T: We just started off by talking around it. Talking about our children growing up, and also about having these people in our society around us, and how we can’t see them, and whether it would be possible as a mother to not see that in your child. So we came up with the idea of Sam being a teenager and he developed very rapidly from there.
Writing as a pair, did you ever disagree on the direction of the show?
K: No. It’s quite strange, I don’t know why, but we feel like we know these people really well. So we instinctively both felt the same. It’s true even now, with notes and rushes and redrafting things. For some reason we got a really strong hold on the characters, so we’ve not really disagreed. We always seem to have the same take on it.
Kate, you’ll be known to many as an actor. How long have you been writing? Do you think your experience as an actor makes you a better writer?
K: I’ve been writing for about five years now. You hope the acting gives you something as a writer – I’ve read so many scripts, and I think that gives you some insight into what makes a good script with good dialogue, and also what kind of dialogue is uncomfortable to say. So I hope it’s helped, yeah.
T: And we usually read through the scripts together, and Kate’s obviously fantastic, which puts me to shame.
As a writer, is it hard to hand over a script that you’ve worked on to someone else to make the series?
T: Yeah, it’s very difficult.
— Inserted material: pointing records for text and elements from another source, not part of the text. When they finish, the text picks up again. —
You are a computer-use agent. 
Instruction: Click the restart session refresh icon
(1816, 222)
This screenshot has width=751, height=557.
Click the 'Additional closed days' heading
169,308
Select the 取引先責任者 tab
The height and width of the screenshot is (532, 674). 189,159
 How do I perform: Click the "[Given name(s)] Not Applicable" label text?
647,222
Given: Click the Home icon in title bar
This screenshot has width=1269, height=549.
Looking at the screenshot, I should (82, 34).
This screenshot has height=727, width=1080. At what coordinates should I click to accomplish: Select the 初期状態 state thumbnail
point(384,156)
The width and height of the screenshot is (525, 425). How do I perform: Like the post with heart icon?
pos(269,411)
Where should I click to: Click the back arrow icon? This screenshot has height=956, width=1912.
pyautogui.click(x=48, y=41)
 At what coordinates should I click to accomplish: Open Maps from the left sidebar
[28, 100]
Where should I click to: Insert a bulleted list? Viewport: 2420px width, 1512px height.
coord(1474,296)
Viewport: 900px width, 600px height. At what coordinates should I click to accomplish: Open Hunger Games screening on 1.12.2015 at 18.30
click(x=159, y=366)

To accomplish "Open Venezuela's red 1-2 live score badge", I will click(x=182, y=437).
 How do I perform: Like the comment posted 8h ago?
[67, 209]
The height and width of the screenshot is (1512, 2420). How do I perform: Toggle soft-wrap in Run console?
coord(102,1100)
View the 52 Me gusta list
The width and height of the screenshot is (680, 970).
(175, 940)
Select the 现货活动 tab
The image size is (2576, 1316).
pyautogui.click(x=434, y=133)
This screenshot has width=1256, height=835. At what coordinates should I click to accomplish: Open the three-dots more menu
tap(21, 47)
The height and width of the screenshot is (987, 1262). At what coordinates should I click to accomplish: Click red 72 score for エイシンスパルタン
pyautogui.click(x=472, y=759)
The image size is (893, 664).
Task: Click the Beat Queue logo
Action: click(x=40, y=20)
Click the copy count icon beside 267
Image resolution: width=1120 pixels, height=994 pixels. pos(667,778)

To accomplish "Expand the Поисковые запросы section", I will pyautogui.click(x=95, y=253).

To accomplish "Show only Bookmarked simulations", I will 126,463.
Especially on this subject particularly, as we were so protective of our characters – it really is like handing over your baby. That’s why we wanted to be executive producers on the project. But we’re thrilled with the outcome, and everyone’s done an amazing job.
K: And it becomes bigger than the sum of its parts, in the end, because you have so much input from everyone, and the actors take over the roles and put so much of themselves in there. And there’s the design, the lighting, the camerawork, it all helps to add new aspects to the script, sometimes more than you can imagine.Jack Rowan, who plays Sam, is extraordinary, isn’t he?
T: He’s amazing. When we saw his [auditon] tapes and we were absolutely blown away. He’s a total chameleon, he can switch from emotions completely, from one moment to the next. He’s quite incredible.
K: And he fundamentally understood what a psychopath is. You can see it in bits when he’s not speaking. Or it’s little things like in the scene where he’s offered a crisp in the canteen and he just takes a handful. All of that’s his own doing. He must have done his own research, I guess, because it’s pretty impressive to see.